OON (out-of-network): An out-of-network provider is a doctor who has not contracted with the patient’s insurance carrier.  Depending on the patient and their contract with their insurance carrier, the doctor may or may not be paid at a greater rate than those doctors who are in network. Keep in mind, the out of network Dr. will not be listed in the insurance carriers book of available providers, but will not be bound by any contract between the patient and health carrier. Typically, out of network doctors are paid at a greater rate, but the patient also suffers by paying a greater portion of the medical services charged, and the cost of medicine across the platform goes up.

PIP (Personal Injury Protection): Automobile insurance related to a state’s no fault insurance system. In almost all states utilizing a PIP system, when an automobile accident ensues the PIP coverage becomes primary to health coverage and other forms of payment. In some states Worker’s Compensation is primary before PIP. You must check your state regulations to determine which to bill first. In almost all states with PIP it is a significant payer, but it often has a limited pool of money and exhausts before the patient reaches maximum medical improvement (MMI). (This is not the case in Michigan which has unlimited PIP, and usually not true in New Jersey which adds up to $250,000 in PIP). When this occurs coordination of benefits between other third-party liability payers like bodily injury insurance (BI) and any liens attached to that insurance, as well as Worker’s Compensation coverage, and health insurance, must all be coordinated.

POS (Point of Service): The point of service health plan is a hybrid between the HMO/gatekeeper model and the PPO/preferred provider network. Here the patient may choose sub-specialists without needing their primary care doctor’s permission as a condition precedent, but they must choose a specialist who is within the POS network or they lose coverage for the visit. Hey specialists will have a lower than market rate contract to provide services with the POS health insurance plan in place. This will help reduce costs across the platform. POS plans were created because so many patients objected to having what they felt was an insurance company doctor control their access to medicine.

PPO (Preferred Provider Organization): The present health insurance plan that provides the most control two patients is the preferred provider network plan. This plan let’s the patient see any doctor they choose.  There is a list of doctors who are considered in network and you have a contracted rate with health insurance carrier. All other doctors are considered out of network.
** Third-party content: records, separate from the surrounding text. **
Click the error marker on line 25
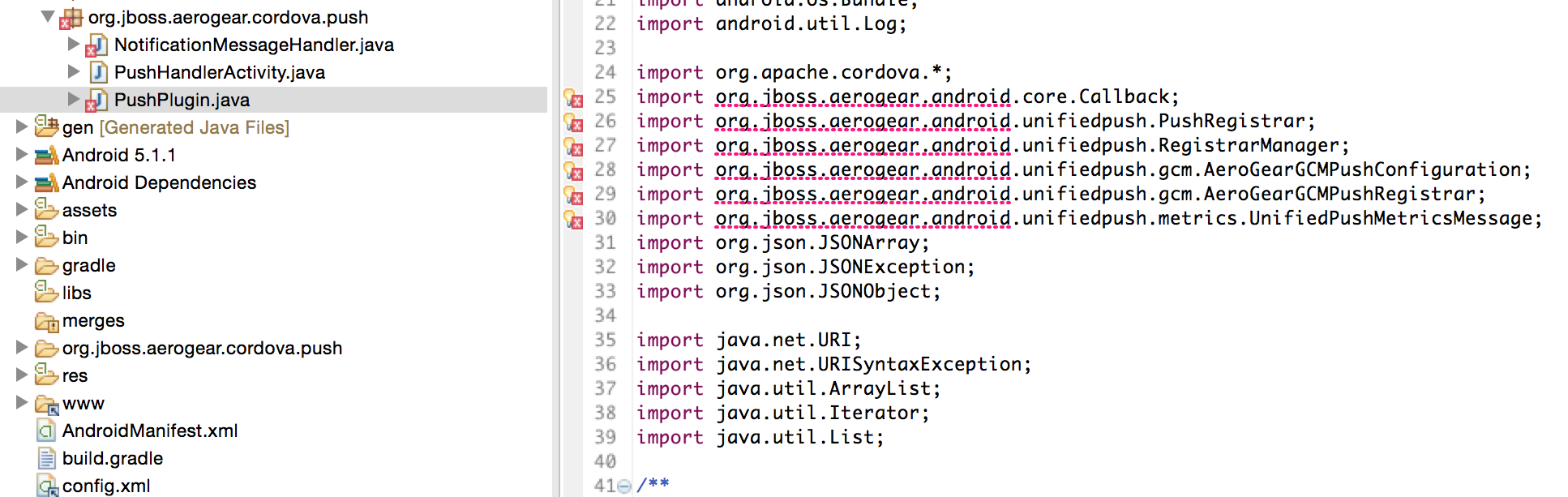 pos(574,99)
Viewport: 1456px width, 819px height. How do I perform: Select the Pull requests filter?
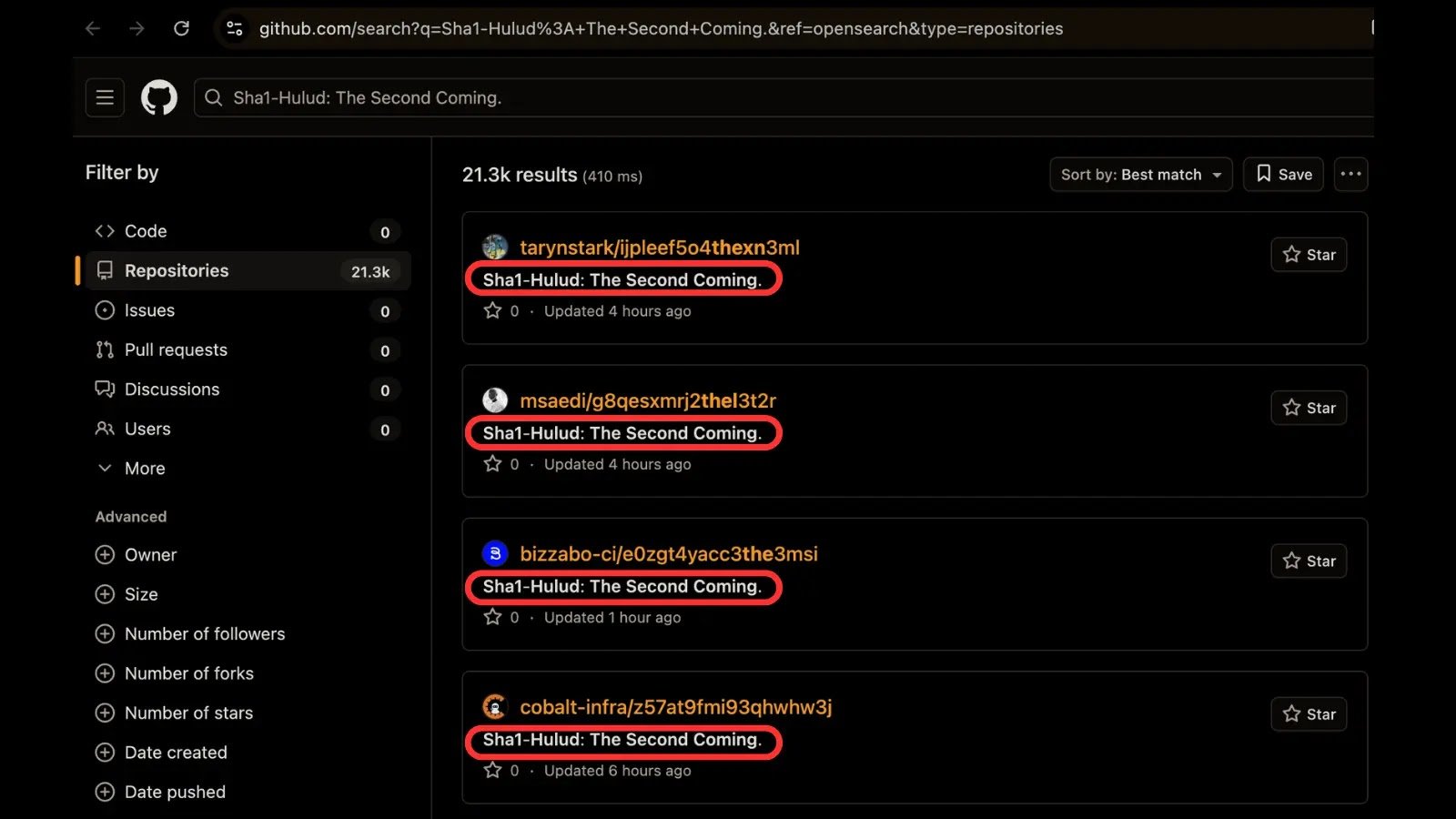176,350
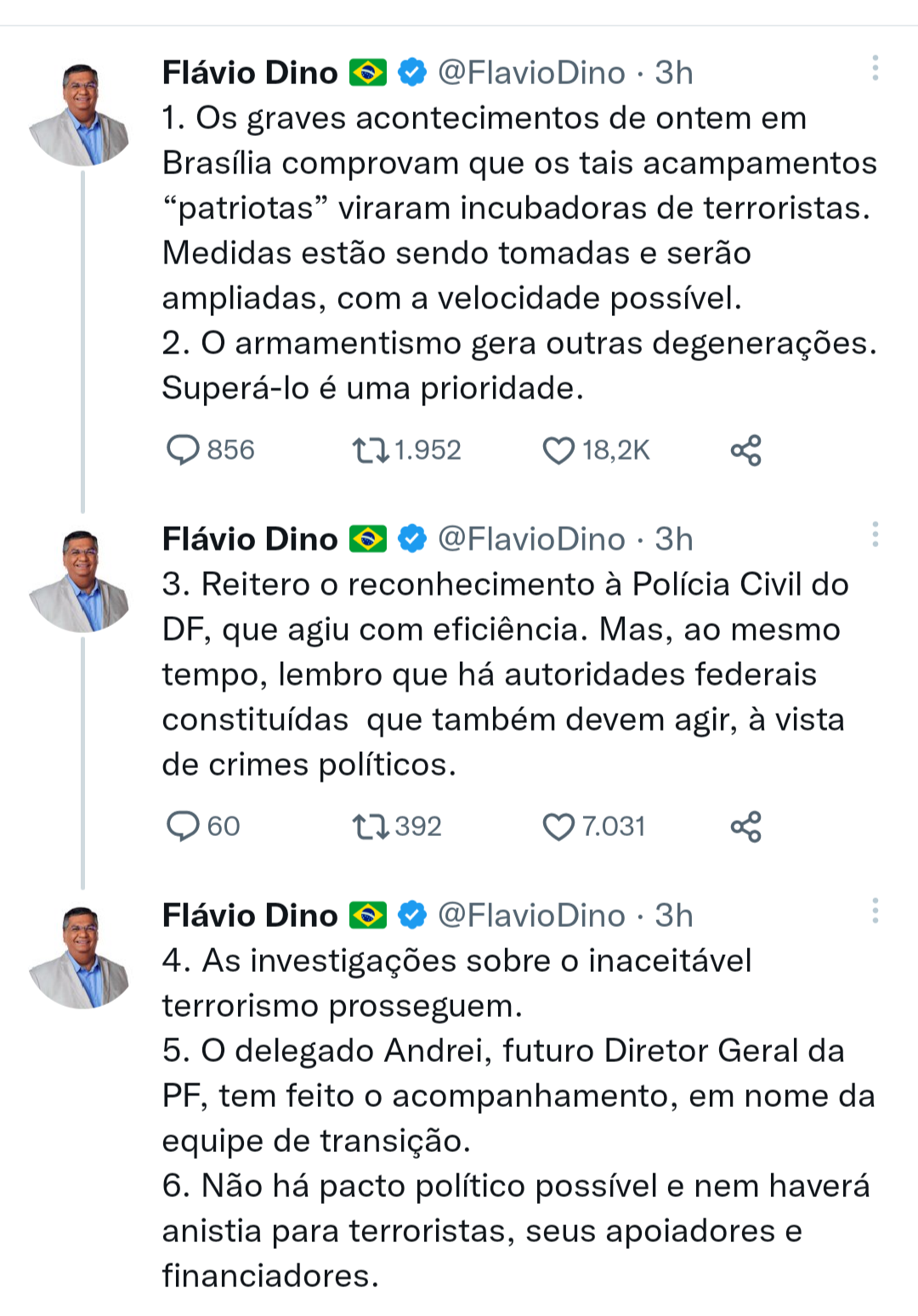This screenshot has height=1316, width=918.
Task: Reply to the tweet with 60 replies
Action: 183,826
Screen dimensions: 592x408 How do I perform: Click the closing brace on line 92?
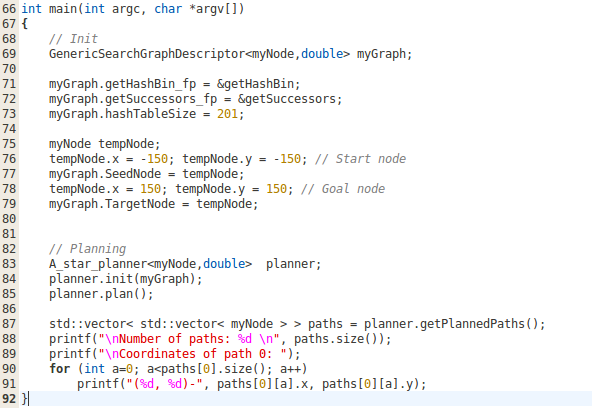tap(25, 399)
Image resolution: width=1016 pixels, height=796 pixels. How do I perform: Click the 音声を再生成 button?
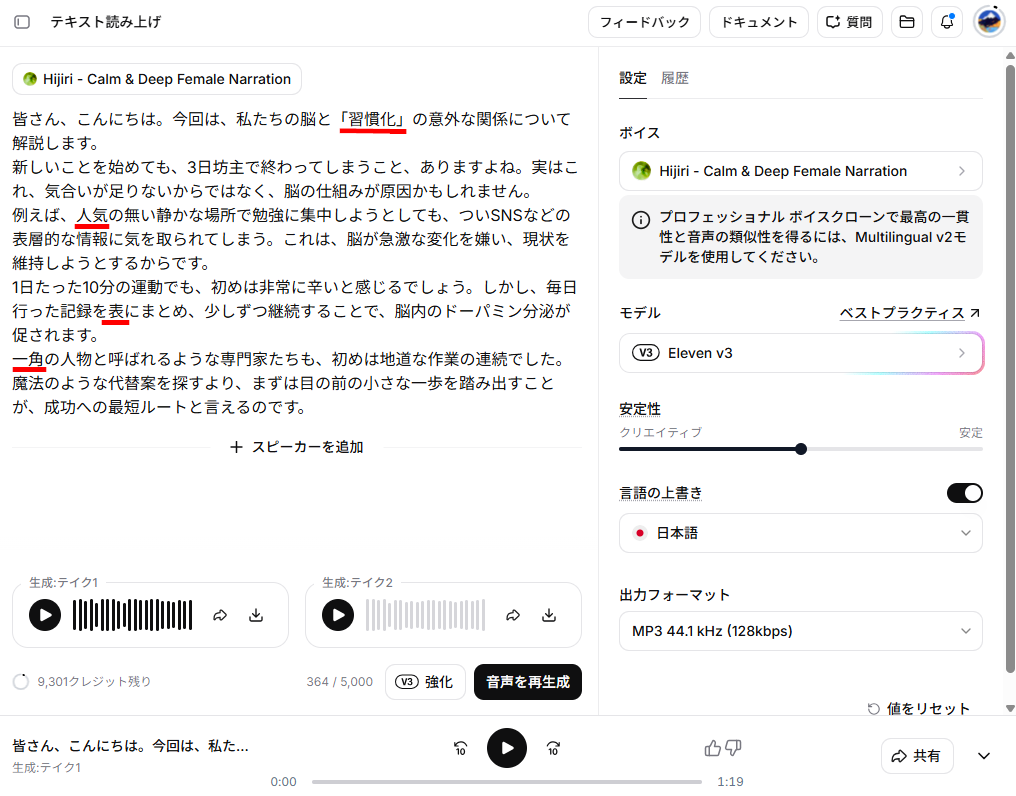tap(527, 682)
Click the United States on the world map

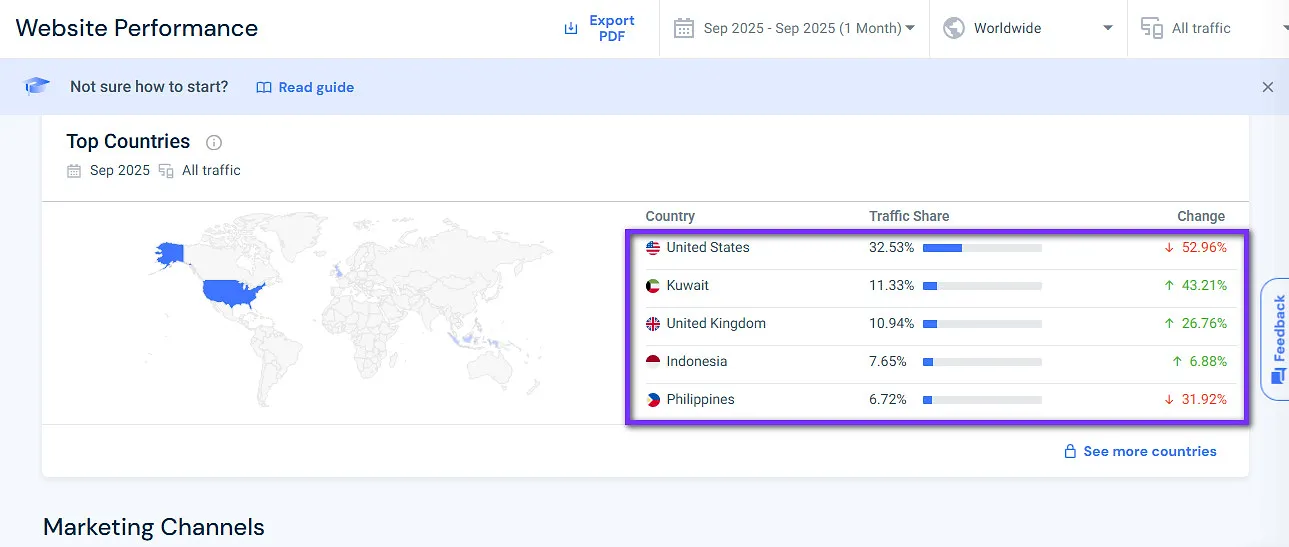(x=232, y=291)
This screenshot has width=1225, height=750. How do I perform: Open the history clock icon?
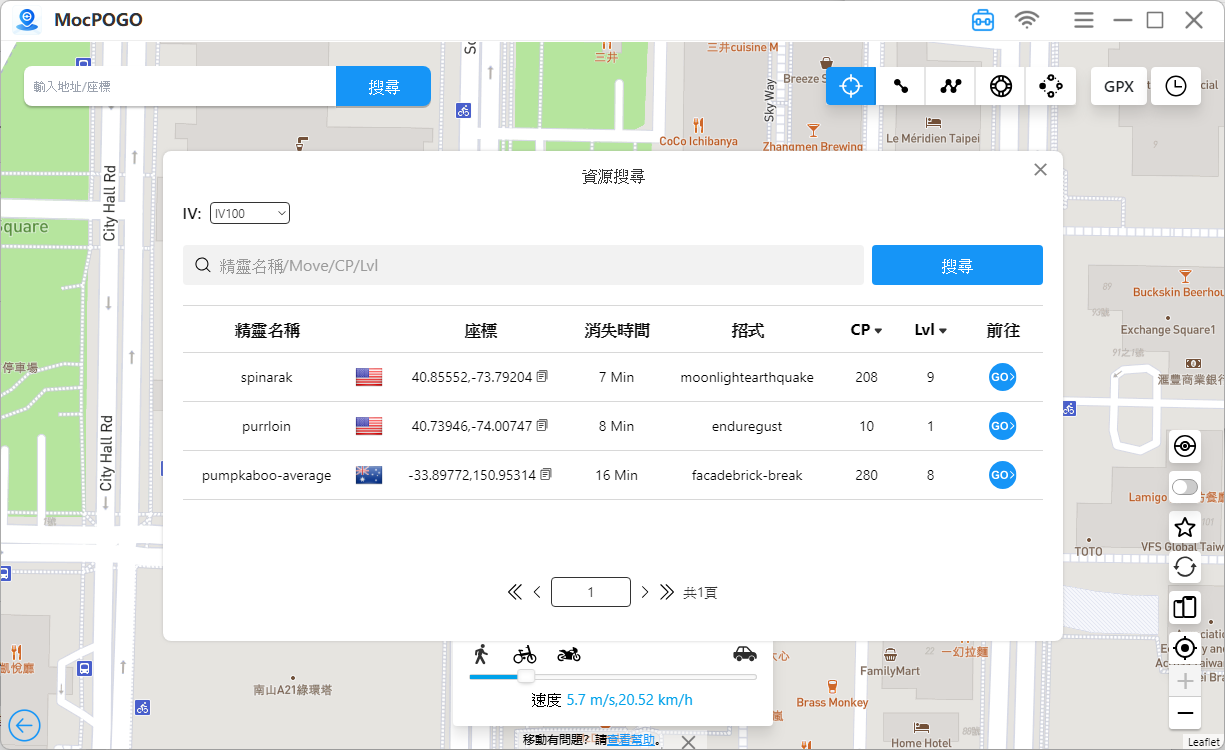1176,86
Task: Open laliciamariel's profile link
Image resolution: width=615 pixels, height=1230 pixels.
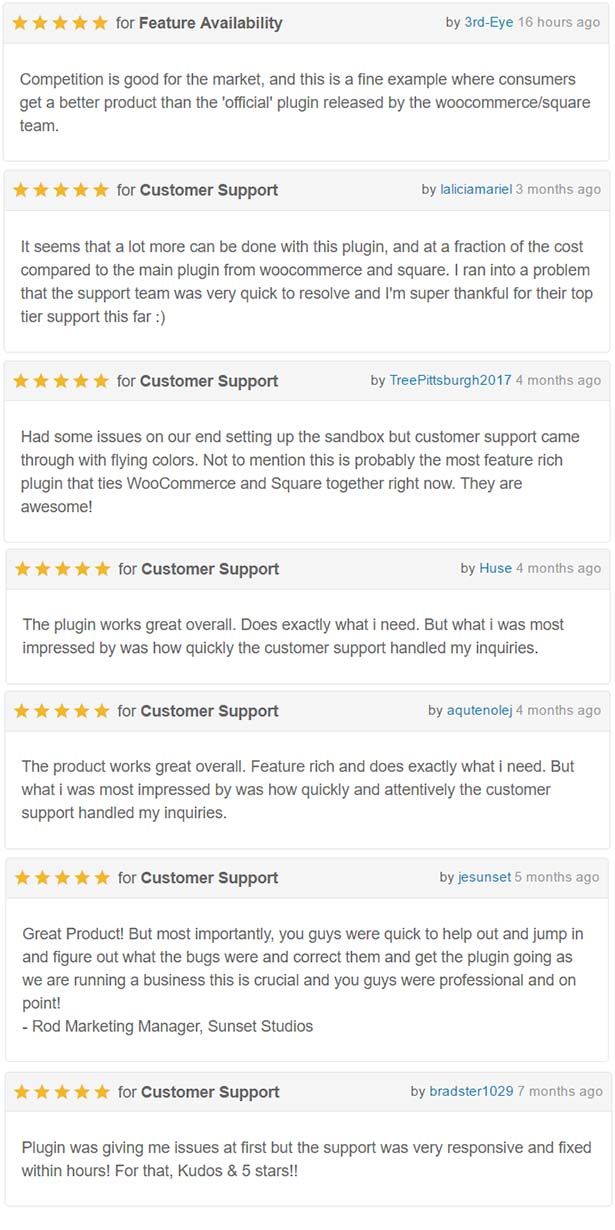Action: [x=475, y=189]
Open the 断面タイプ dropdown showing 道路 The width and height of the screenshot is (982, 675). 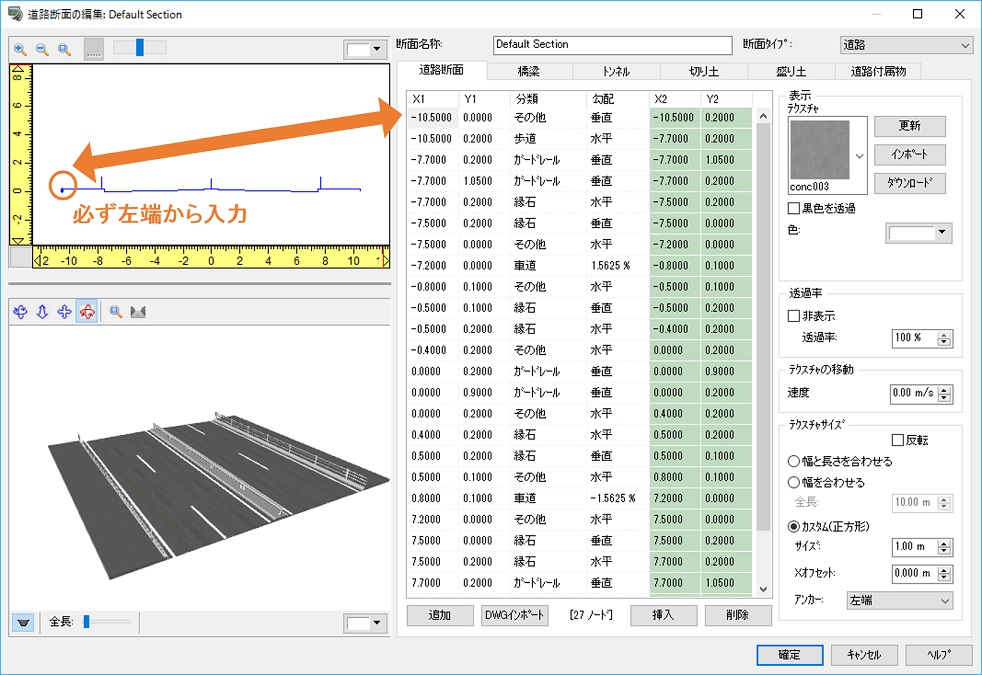coord(906,45)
The preferred provider plan will pay a percentage of each of those providers, whether they are in network or out of network. The providers who are in network will have a contracted rate and so the cost to the patient is less. The providers who are out of network will have a higher than market rate costing the patient more. Further, PPOs often incentivize patients into using in network doctors by providing lower or no deductible visits, especially for well care.

WC (Workers’ Compensation): each state has its own Worker’s Compensation system. Those systems are usually run through the administrative agencies within the state. They are each created because of the U.S. Department of Labor program which requires injured employees are covered for medical costs, and lost wages related to work injuries. Whenever a patient injured through, on, or because of their employment workers compensation should be the primary payer. This includes, not only physical injuries, but psychiatric injuries and in some states repetitive stress injuries.